Parents and educators are becoming increasingly frustrated with the push for standardized assessments at the state and national levels. I wear both hats and count myself among the frustrated. For many, me included, it seems uncomfortable to express frustration with these assessments because of all the “raising expectations” rhetoric that surrounds them. By expressing frustration, one may be perceived as coming out against high standards. Consequently, many of us remain silent. We shouldn’t.
Fortunately, leading educators and organizations are now speaking out. In addition to NWEA, Dr. Yong Zhao comes to mind. While we all want the best possible education for our children and citizens, government insistence on making education the same for everyone and measuring that sameness with standardized assessments may not be the best solution. Dr. Zhao points out that China has followed that program for over a thousand years and is only now beginning to change. He points out the irony that the Chinese government is moving away from the exact policy the U.S. government is pursuing. He convincingly demonstrates his case in Catching Up or Leading the Way: American Education in the Age of Globalization.

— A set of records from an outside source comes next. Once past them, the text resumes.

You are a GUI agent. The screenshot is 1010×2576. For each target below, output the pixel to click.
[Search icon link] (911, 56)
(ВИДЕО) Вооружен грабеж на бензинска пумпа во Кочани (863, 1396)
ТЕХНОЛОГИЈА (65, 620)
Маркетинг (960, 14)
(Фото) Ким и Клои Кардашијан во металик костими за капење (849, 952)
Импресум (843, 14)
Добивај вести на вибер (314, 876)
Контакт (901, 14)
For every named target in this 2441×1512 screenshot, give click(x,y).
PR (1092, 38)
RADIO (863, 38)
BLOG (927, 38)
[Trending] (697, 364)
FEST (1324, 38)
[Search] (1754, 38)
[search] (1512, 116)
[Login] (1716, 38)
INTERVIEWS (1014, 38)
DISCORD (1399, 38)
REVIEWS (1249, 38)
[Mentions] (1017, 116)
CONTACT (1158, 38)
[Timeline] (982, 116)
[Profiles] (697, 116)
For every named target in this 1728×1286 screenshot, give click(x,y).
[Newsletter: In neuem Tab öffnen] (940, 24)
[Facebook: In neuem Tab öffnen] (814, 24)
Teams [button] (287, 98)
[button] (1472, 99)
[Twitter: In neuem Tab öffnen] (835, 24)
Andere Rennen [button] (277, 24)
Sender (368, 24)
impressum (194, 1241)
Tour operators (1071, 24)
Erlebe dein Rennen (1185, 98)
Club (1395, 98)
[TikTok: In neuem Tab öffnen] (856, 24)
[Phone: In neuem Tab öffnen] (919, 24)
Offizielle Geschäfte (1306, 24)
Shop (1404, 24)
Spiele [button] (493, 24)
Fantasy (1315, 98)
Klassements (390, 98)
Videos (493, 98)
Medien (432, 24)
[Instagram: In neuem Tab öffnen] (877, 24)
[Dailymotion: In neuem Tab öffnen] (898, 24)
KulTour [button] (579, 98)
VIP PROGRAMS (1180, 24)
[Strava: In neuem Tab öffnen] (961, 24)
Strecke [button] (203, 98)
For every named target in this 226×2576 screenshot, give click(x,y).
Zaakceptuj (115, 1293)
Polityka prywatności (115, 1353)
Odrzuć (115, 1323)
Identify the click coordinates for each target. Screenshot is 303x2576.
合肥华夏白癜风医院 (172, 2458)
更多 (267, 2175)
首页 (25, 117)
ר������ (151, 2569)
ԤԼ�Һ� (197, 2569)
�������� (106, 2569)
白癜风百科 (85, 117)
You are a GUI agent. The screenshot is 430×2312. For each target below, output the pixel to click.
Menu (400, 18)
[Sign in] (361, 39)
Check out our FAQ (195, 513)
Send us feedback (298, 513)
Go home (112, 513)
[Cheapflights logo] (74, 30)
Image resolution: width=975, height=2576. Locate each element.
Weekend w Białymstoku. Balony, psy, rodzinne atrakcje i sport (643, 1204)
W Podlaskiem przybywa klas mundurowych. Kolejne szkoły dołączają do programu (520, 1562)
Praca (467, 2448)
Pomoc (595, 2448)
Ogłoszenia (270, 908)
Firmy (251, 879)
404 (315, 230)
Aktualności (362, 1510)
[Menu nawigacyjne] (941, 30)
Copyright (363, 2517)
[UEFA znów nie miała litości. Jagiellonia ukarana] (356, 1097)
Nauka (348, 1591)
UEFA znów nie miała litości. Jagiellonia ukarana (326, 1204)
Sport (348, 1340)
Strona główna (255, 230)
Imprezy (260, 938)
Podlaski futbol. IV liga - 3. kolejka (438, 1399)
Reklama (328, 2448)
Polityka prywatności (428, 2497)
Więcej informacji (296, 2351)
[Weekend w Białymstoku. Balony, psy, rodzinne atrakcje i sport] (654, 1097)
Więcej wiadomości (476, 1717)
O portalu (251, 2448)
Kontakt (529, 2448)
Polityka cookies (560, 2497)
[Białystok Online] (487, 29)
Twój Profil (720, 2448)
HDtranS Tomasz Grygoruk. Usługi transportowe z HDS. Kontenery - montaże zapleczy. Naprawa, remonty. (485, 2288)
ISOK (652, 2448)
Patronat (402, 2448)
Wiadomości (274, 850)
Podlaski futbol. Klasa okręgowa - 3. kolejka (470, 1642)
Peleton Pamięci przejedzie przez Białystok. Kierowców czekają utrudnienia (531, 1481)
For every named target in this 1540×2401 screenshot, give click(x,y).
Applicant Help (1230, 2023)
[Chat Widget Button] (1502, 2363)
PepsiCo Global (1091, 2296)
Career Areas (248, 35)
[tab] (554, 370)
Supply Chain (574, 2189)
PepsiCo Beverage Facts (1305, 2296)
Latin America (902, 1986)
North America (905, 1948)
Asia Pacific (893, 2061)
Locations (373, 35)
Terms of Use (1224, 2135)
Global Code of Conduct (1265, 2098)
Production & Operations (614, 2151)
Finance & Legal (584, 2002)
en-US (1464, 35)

When such reputable individuals and organizations speak out, it helps all of us to more deeply explore our intuition that something is really wrong with the hyper focus on standardized testing that is sweeping our state and national governments. It helps us to research and articulate those intuitions. It just makes sense that a deeply human education, one that strengthens the soul and the powers with which it is gifted, must be measured in multiple ways. NWEA’s study also supports local decision-making about assessments. It just makes sense that those closest to each child, his or her parents, neighborhood teachers, and the local school board should be involved. Let’s get involved and ensure multiple measures of educational achievement, including those which are more conducive to the uniqueness of each child and less to standardization.